The challenge
Fractured visibility and complex student requirements
With over 50,000 students across seven campuses in the Atlanta metro area, Georgia State University (GSU) needed a unified way to monitor and optimize its application landscape.
The university’s IT team managed more than 70 custom solutions and integrations — including the primary student dashboard — yet lacked a single observability system. It was difficult to share data and dashboards with people who weren’t trained in a particular environment. According to Jaroslav Klc, director of strategic initiatives and development for IT at GSU, “Previously, we used native observability tools that came with various platforms.
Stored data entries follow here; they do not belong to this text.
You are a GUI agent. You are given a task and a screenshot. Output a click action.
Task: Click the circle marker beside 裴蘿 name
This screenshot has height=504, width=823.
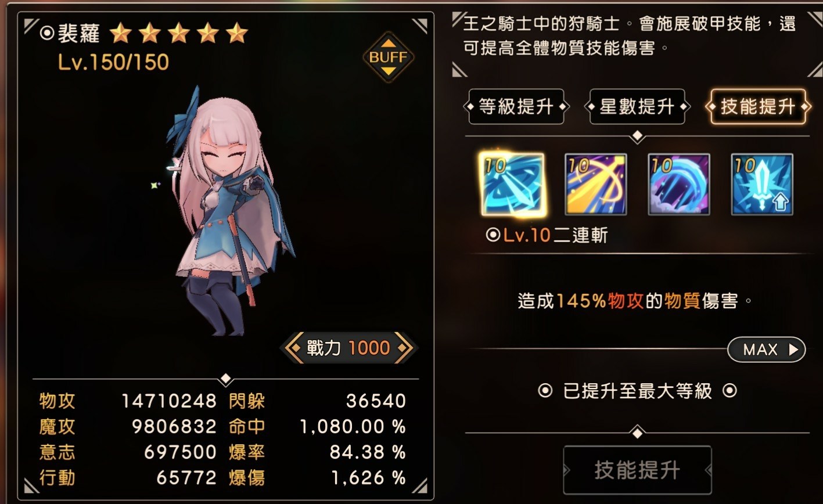47,33
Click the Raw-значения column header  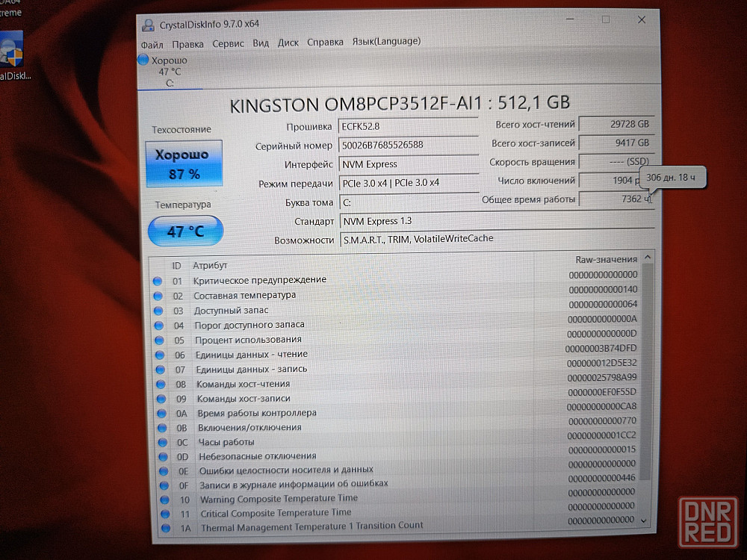606,259
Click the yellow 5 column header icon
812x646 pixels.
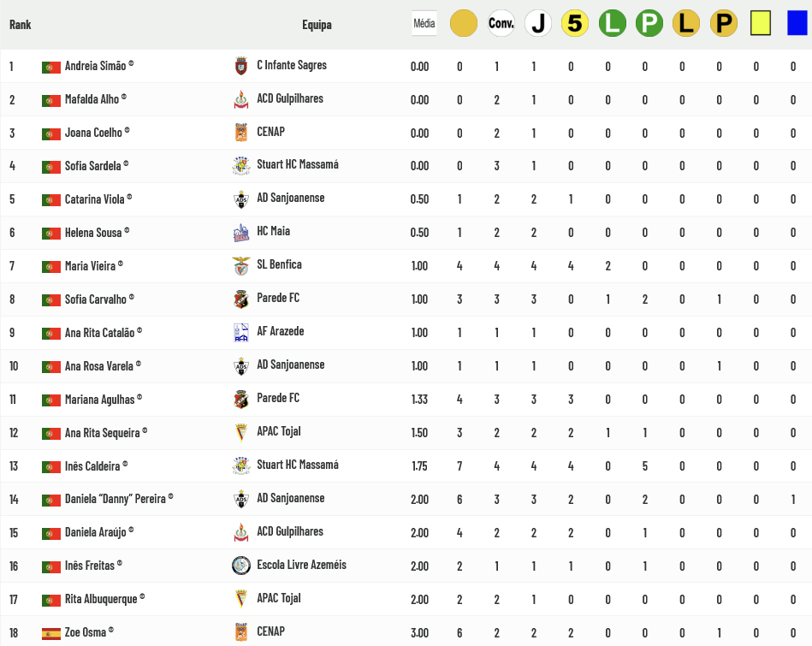click(574, 24)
We used their built-in software for monitoring and log analysis, but we couldn’t easily create custom metrics or aggregate data from additional sources.”
At the same time, GSU wanted to experiment with generative AI to help students navigate the highly complex and time-sensitive financial aid application process. Policies differ by student type, deadlines change often, and answers depend on individual circumstances, making it difficult for students to find accurate information quickly. In order to build personalized financial aid guidance, GSU needed a strong search and observability foundation.
The transformation
Unifying observability and AI search
GSU deployed a central search and observability platform (the Search AI Platform) built on Elasticsearch on AWS, enabling ingestion, storage, and real-time analysis of operational data — including application traffic, error reporting, scheduled jobs, and IT service costs.
Synthetic monitoring allowed the team to detect issues before users reported them. “We don’t want to wait until the customer tells us something is broken. With the reporting, visualization, and alert features of the system, we can proactively detect potential errors and address them as soon as they occur, before they inconvenience application users,” says Klc.
With this observability foundation in place, GSU also built a proof-of-concept AI-powered search experience for financial aid, a highly complex administrative area. This two-fold transformation — first observability, then AI search — accelerated GSU’s capacity to experiment with generative AI while making operational data visible to both IT and non-IT stakeholders.
Elastic Search AI Platform
Discover the solution behind Georgia State’s success
The solution
Ready for RAG
GSU’s IT team used Elasticsearch to create a unified analytics layer. The platform ingests operations data from multiple sources, offers synthetic monitoring and alerting, and surfaces performance insights via dashboards that are usable by non-technical staff.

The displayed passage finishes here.